CONSIGNA 1 ▸ Según el fragmento sobre la estancia en Sofía, ¿a cuánto tiempo en coche desde Sofía está el monasterio de Rila?

FRAGMENTO ▸
Como la estancia fue corta y el trabajo intenso, pero muy gratificante, no tuve mucho tiempo para hacer turismo. Pude, por suerte, visitar el monasterio ortodoxo de la localidad de Rila, a dos horas de viaje en coche desde Sofía, un hermoso edificio de paredes encaladas y decoradas con vistosas cenefas en color teja, protegido por majestuosas montañas. Aparte de esa breve escapada, el resto del poco tiempo libre lo dediqué a conocer Sofía, una ciudad pequeña, con un centro histórico abarcable a pie y que me sorprendió por encima de mis expectativas.

Entradas tomadas de una colección
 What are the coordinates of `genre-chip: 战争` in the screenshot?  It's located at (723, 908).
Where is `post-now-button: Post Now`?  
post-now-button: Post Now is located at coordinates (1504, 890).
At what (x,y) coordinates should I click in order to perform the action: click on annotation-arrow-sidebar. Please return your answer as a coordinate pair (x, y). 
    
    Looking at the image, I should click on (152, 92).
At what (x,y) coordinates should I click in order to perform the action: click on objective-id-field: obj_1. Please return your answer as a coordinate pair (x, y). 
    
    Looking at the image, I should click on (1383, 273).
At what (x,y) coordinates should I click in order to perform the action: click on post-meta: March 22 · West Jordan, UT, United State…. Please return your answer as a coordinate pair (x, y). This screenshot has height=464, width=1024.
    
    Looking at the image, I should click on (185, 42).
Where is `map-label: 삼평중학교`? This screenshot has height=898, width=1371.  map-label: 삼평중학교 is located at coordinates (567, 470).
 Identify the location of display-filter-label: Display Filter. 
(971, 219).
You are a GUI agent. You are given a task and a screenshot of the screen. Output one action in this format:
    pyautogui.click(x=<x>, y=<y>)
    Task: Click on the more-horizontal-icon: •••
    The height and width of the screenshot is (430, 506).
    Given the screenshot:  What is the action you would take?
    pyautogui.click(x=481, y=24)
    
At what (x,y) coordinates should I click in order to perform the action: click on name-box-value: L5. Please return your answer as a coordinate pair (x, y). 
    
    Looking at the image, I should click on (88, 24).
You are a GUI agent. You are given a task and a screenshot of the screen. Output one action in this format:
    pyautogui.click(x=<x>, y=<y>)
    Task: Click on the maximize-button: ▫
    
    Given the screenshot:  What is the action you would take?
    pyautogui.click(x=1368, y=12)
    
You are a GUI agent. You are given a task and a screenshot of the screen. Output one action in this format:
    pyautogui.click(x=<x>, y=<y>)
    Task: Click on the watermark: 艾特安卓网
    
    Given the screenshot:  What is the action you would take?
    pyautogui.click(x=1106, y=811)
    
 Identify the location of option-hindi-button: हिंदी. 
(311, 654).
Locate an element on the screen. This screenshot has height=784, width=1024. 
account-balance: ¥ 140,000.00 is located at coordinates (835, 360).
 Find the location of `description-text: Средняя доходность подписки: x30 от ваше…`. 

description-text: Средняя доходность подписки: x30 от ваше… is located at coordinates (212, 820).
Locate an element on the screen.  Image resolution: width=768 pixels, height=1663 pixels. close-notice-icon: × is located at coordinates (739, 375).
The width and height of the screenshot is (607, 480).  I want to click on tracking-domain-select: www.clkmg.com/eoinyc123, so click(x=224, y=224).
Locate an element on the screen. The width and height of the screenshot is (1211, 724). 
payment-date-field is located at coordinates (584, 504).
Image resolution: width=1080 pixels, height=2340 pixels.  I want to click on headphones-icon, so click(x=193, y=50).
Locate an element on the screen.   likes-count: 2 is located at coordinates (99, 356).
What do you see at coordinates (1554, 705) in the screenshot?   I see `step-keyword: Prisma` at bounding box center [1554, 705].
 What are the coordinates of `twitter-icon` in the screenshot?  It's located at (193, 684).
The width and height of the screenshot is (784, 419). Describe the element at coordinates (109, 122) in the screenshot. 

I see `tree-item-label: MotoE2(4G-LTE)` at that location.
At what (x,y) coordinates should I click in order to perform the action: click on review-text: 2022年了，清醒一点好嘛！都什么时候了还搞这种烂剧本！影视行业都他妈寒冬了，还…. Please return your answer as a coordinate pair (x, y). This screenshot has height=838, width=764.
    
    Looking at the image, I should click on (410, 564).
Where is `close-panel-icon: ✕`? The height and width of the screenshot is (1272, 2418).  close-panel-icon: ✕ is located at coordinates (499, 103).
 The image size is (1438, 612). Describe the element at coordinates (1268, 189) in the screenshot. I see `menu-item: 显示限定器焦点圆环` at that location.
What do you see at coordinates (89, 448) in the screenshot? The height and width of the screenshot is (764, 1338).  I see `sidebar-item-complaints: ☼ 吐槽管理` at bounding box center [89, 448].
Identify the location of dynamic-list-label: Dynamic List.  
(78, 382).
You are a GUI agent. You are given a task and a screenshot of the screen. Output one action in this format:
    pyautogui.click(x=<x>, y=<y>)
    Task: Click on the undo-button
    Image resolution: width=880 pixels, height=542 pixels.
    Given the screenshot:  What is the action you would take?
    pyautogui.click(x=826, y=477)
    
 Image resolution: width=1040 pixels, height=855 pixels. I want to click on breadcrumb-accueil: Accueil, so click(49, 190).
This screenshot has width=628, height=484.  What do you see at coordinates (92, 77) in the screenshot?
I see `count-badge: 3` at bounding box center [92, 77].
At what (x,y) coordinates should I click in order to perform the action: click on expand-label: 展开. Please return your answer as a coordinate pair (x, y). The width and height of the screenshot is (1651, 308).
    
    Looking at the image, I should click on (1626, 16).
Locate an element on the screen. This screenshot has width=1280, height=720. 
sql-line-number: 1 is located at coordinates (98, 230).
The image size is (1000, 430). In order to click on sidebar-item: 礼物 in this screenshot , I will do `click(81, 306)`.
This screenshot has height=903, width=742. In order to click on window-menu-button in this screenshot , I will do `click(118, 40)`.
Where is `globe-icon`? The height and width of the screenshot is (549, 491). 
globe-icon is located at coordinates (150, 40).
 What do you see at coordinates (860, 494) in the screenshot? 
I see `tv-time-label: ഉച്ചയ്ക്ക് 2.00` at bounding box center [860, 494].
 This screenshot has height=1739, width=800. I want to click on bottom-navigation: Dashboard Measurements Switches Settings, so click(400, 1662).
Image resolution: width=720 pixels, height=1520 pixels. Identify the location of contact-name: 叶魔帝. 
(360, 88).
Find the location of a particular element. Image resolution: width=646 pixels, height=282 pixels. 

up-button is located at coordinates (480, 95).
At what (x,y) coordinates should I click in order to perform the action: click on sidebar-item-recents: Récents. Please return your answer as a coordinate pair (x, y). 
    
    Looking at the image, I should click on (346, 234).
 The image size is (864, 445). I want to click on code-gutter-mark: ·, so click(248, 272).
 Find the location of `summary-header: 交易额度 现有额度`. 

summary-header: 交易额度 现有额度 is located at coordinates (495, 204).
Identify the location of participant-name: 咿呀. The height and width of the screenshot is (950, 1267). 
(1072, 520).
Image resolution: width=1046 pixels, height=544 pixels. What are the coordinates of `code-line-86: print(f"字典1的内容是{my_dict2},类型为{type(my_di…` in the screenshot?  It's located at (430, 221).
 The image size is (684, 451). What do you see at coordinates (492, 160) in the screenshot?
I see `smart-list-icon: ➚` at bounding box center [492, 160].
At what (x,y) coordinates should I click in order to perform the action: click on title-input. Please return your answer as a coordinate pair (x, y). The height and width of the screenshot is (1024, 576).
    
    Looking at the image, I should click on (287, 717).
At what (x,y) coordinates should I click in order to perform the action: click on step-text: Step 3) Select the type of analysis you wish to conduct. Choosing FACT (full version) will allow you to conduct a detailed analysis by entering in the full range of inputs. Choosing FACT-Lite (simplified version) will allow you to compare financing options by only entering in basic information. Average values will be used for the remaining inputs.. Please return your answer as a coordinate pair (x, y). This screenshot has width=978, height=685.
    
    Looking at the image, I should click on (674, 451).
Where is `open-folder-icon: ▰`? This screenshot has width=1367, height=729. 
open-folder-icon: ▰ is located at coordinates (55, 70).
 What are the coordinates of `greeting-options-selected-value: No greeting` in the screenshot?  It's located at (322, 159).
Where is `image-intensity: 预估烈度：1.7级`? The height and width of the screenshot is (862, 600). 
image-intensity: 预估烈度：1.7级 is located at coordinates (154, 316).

CONSIGNA 2 ▸ Reproduce sin cambios las líneas del listado que van desde la que contiene "is (862, 600)." hasta el final del listado, ambas incluidas.

SOLUCIÓN DEL EJERCICIO 1 ▸ A dos horas de viaje en coche.

SOLUCIÓN DEL EJERCICIO 2 ▸
Where is `image-intensity: 预估烈度：1.7级`? The height and width of the screenshot is (862, 600). 
image-intensity: 预估烈度：1.7级 is located at coordinates (154, 316).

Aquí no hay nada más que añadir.